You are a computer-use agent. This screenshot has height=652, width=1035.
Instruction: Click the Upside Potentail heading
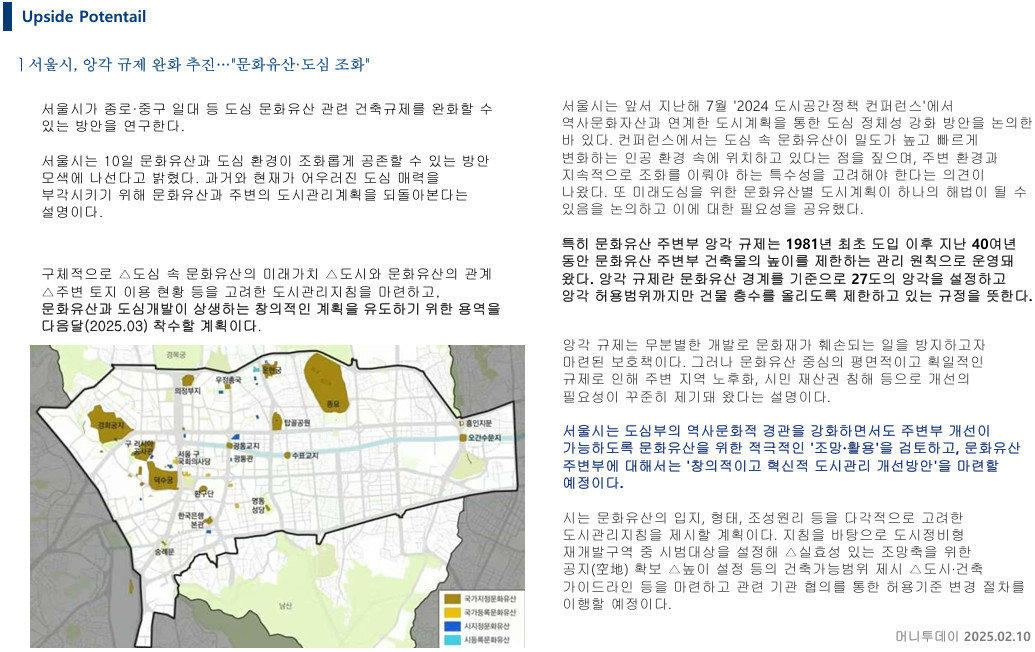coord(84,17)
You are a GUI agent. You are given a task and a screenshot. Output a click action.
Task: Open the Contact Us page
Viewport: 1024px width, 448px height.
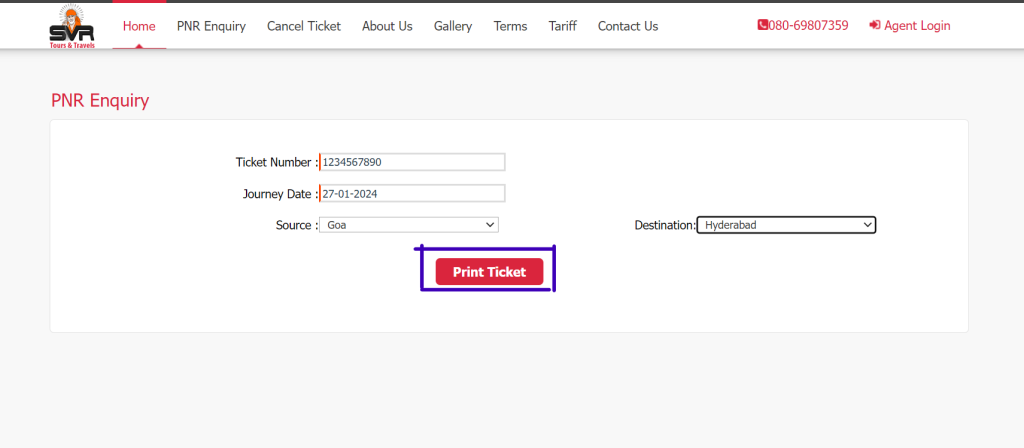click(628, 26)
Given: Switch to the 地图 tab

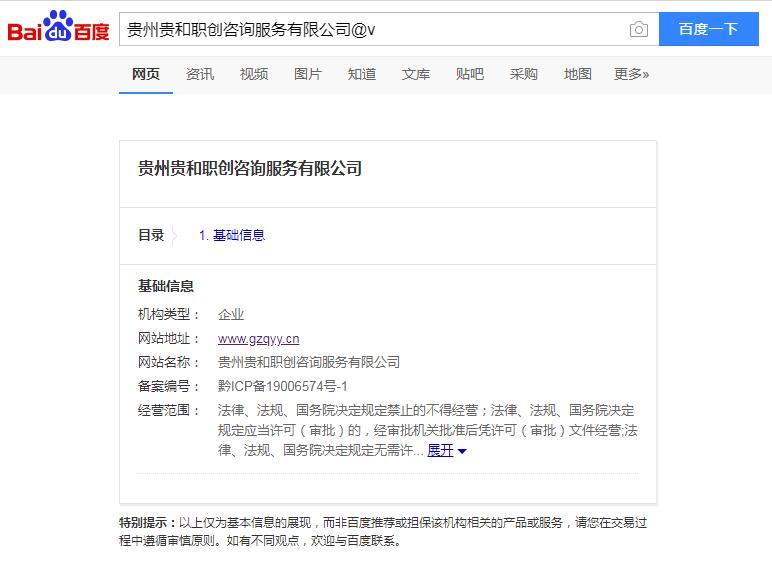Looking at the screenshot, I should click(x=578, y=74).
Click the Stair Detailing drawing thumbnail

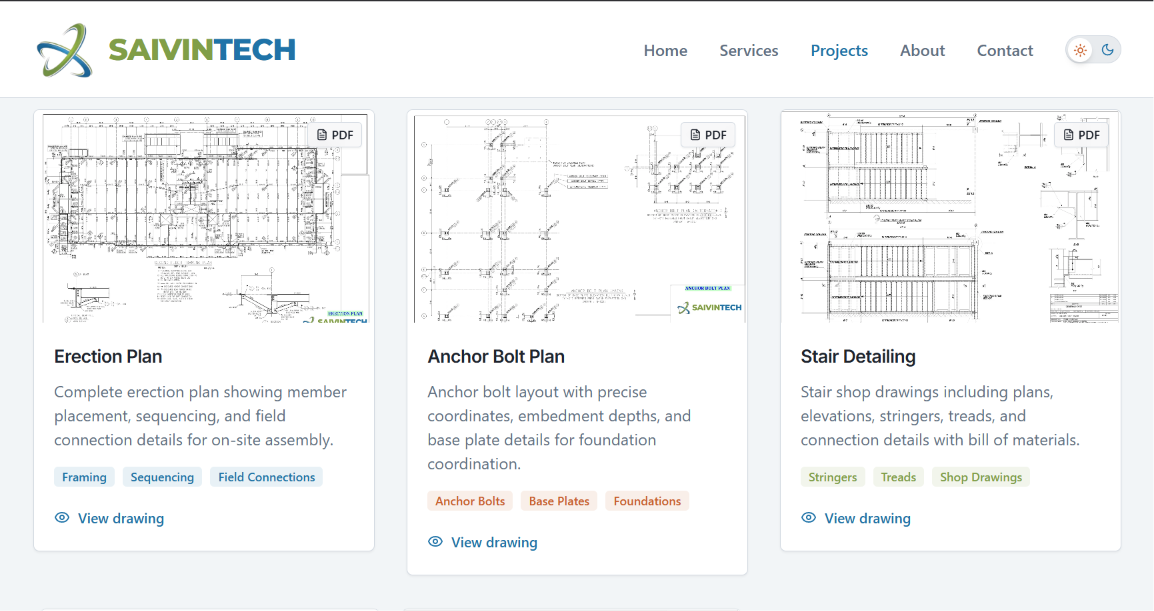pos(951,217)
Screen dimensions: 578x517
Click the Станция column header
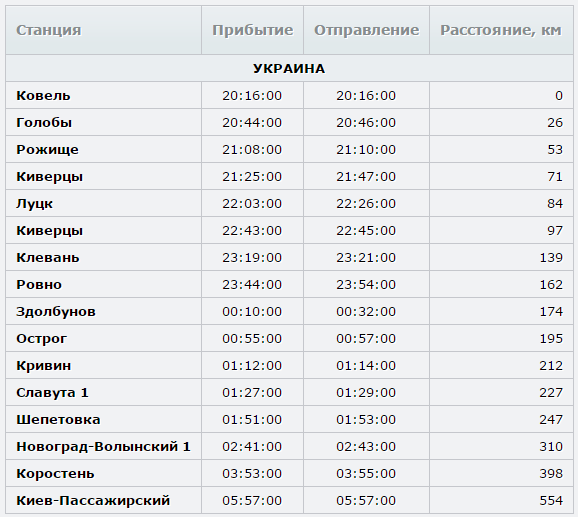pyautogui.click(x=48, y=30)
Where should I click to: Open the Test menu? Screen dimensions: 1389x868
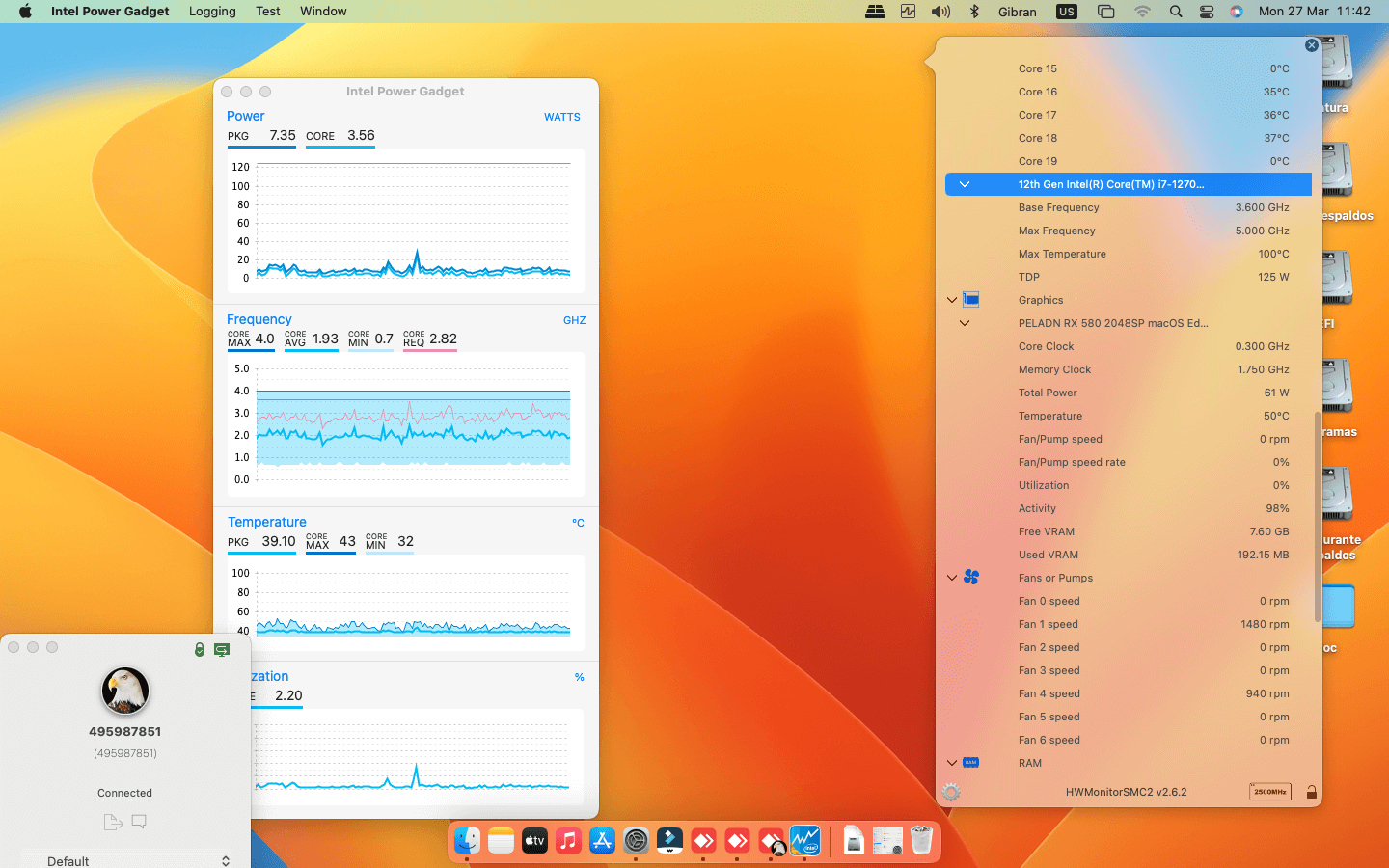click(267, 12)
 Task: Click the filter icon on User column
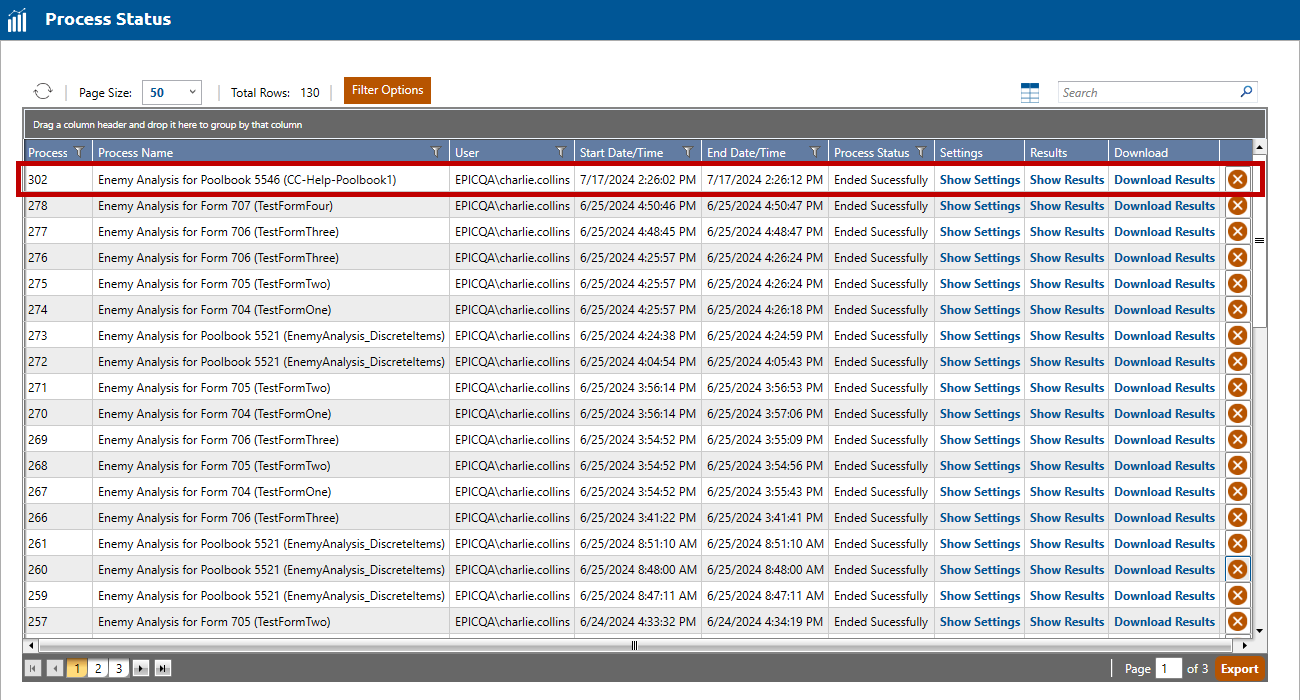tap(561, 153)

=-=-=

- _What you should do_
An exact restatement of the entries above is needed; no picture may appear in it.

- _Worked solution_
You are a computer-use agent. This screenshot has height=652, width=1035.
Instruction: Click the Upside Potentail heading
coord(84,17)
You are a GUI agent. You are given a task and a screenshot. Output a click action.
Task: Open the Contact Us page
Viewport: 1024px width, 448px height.
click(628, 26)
Given: Switch to the 地图 tab

Looking at the screenshot, I should click(x=578, y=74).
Click the Stair Detailing drawing thumbnail

pos(951,217)
Screen dimensions: 578x517
Click the Станция column header
pyautogui.click(x=48, y=30)
Where should I click to: Open the Test menu? Screen dimensions: 1389x868
click(267, 12)
 Task: Click the filter icon on User column
tap(561, 153)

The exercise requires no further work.